A two-day hearing in a lawsuit challenging the Texas law banning gender treatments for minors began Tuesday.
The new law prohibits minors from receiving treatments such as puberty blockers and hormone therapy, as well as gender-altering surgeries.
One month after SB 14 was signed by Gov. Abbott in June, a lawsuit was filed in Travis County District Court seeking to block it on grounds it violates parental-right protections in the Texas Constitution.
Travis County District Court Judge Maia Cantú Hexsel heard witnesses for the plaintiffs on Tuesday and for the state on Wednesday.
During the legislative session, lawmakers supporting the bill argued that puberty blockers and hormone therapies put young patients at risk for fertility loss and a reduction of bone density, according to The Texas Tribune.
However, witnesses for the plaintiffs, which include five families with transgender children, three doctors, and two LGBT pro-organizations, attempted to argue the treatments do more good than harm.
For example, Dr. Daniel Shumer, a pediatric endocrinologist at the C.S. Mott Children’s Hospital in Ann Arbor, Michigan, claimed hormone treatments don’t always eliminate the possibility of having children for patients.
“I would not consider estrogen or testosterone the end of the story for fertility,” Dr. Shumer said, according to the Tribune.
But witnesses for the defendants, which include the state of Texas, the Office of the Attorney General, the Texas Medical Board and Texas Health and Human Services Commission, challenged the claim.

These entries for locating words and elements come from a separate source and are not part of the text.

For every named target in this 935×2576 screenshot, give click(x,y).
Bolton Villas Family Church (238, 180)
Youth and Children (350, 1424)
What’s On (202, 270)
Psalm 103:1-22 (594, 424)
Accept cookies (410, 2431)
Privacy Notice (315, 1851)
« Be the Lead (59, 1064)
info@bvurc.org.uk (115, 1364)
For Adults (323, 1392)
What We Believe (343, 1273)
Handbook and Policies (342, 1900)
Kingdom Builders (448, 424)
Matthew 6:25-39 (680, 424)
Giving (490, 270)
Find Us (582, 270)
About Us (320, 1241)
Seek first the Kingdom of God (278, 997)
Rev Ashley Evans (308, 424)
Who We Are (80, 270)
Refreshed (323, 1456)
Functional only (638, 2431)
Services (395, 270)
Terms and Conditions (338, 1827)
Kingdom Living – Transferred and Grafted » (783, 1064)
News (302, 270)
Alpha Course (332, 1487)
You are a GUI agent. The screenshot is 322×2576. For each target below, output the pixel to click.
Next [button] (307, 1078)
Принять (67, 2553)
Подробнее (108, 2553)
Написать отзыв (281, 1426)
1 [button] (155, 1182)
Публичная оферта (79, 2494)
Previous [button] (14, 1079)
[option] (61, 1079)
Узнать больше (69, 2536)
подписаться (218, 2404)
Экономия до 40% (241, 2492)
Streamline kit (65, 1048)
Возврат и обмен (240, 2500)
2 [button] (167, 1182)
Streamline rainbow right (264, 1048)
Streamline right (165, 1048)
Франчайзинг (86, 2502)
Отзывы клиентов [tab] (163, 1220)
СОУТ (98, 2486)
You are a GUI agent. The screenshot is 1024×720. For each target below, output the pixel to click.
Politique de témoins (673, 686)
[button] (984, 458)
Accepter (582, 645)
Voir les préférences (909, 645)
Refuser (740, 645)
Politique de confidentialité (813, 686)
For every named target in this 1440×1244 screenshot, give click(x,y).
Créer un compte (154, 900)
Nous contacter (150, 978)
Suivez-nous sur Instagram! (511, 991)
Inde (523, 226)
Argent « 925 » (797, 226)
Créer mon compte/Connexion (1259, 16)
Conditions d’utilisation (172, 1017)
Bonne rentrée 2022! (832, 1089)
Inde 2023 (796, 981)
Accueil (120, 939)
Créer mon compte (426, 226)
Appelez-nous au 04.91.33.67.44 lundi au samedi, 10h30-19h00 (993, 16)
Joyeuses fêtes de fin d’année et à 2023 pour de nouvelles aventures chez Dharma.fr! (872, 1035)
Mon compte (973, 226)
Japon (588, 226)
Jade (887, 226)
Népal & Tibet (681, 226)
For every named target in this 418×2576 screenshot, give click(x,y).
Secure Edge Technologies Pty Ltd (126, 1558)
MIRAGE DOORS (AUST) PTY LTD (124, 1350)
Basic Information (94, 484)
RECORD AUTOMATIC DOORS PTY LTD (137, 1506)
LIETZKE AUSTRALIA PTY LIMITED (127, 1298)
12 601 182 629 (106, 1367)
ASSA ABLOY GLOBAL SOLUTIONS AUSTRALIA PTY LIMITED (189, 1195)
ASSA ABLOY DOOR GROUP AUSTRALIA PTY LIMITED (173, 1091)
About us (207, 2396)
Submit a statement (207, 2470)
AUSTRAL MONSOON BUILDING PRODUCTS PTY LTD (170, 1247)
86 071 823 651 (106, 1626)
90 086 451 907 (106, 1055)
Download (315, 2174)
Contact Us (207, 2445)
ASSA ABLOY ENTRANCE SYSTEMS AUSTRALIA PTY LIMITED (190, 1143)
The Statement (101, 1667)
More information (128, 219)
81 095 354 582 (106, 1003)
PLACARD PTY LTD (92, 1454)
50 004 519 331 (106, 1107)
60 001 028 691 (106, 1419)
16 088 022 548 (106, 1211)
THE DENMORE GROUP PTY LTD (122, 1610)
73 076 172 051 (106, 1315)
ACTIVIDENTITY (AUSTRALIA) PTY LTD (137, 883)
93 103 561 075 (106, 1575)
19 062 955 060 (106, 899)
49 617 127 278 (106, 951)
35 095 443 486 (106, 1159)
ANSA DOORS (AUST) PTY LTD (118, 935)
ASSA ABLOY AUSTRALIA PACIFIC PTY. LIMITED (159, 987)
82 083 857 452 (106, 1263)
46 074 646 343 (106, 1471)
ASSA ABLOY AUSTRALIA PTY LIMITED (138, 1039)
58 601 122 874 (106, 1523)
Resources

Soren Aldaco, a 21-year-old female detransitioner, testified about how she regretted the hormone therapy and double mastectomy she underwent.
“Eventually, it felt gross,” she told the court, according to KERA News. “I was happy that I was being affirmed, but I think it was just that. But the actual mode of affirmation was very detrimental to my health overall.”
Aldaco filed a lawsuit this summer against her Texas doctors for putting her on testosterone as a minor, which caused several side effects. The lawsuit also alleges her doctors botched her double breast removal and didn’t inform her of the risks.
“Notably, to this day, it is still clinically uncertain what the long-term consequences are for the use of these cross-sex hormones in minors, but certain grotesque risks are well known within the medical literature including, for women, infertility, vaginal atrophy, bone density and growth complications, and many other disfiguring side-effects,” the lawsuit reads.
Dr. Johanna Olson-Kennedy, medical director of the Center for Transyouth Health and Development at Children’s Hospital Los Angeles, also testified for the plaintiffs.
Olson-Kennedy told the court that puberty blockers were life-saving for many patients, referring to better mental health outcomes, but failed to elaborate on the negative consequence she emphasized just a few years ago.
“We used to really celebrate when our patients graduated high school,” Olson-Kennedy testified, according to Texas Public Radio. “Now I feel that because of access to services being more available, people are finishing college, they are going to grad school … people are really thriving in their lives.”
However, Olson-Kennedy previously warned of the significant negative effects of hormone treatments on minors.
During a speech at the 2017 Gender Odyssey, she told the audience that not only are emotional stability and significant behavioral changes some of the side effects of blockers, but another reason kids were “doing so bad” on the drugs was because it was putting them in menopause.
“Menopause is bad enough when you’re menopause-age, but when you’re 14 and you’re having hot flashes, memory problems, insomnia, and you feel like crap, it is really terrible,” she said. “This is very common. What happens when you put a 14-year-old in menopause? You’re shutting down their ovaries.”
Other witnesses for the state included an evolutionary biologist and a clinical psychologist.
Neuropsychologist Dr. Clifford Hopewell testified that many gender-dysphoric youth receive treatments but “don’t reflect on consequences,” KERA reported.
And biologist Colin Wright, who has a Ph.D. in evolutionary biology and ecology from the University of California Santa Barbara, testified that while individuals can modify their secondary sex characteristics, such as body hair and breast development, sex is immutable, the Tribune reported.
The author of the bill under scrutiny, Rep. Tom Oliverson, R-District 130, said he knew the new law would be challenged but believes it won’t be overturned.
“Children in Texas are officially protected from harmful, experimental medical and surgical treatments for gender dysphoria,” Oliverson tweeted after the governor signed the bill. “Thank you for signing SB14 @GovAbbot. We knew there would be court challenges. SB14 was written with that in mind and will prevail.”
However the judge rules, an appeal in the case is expected.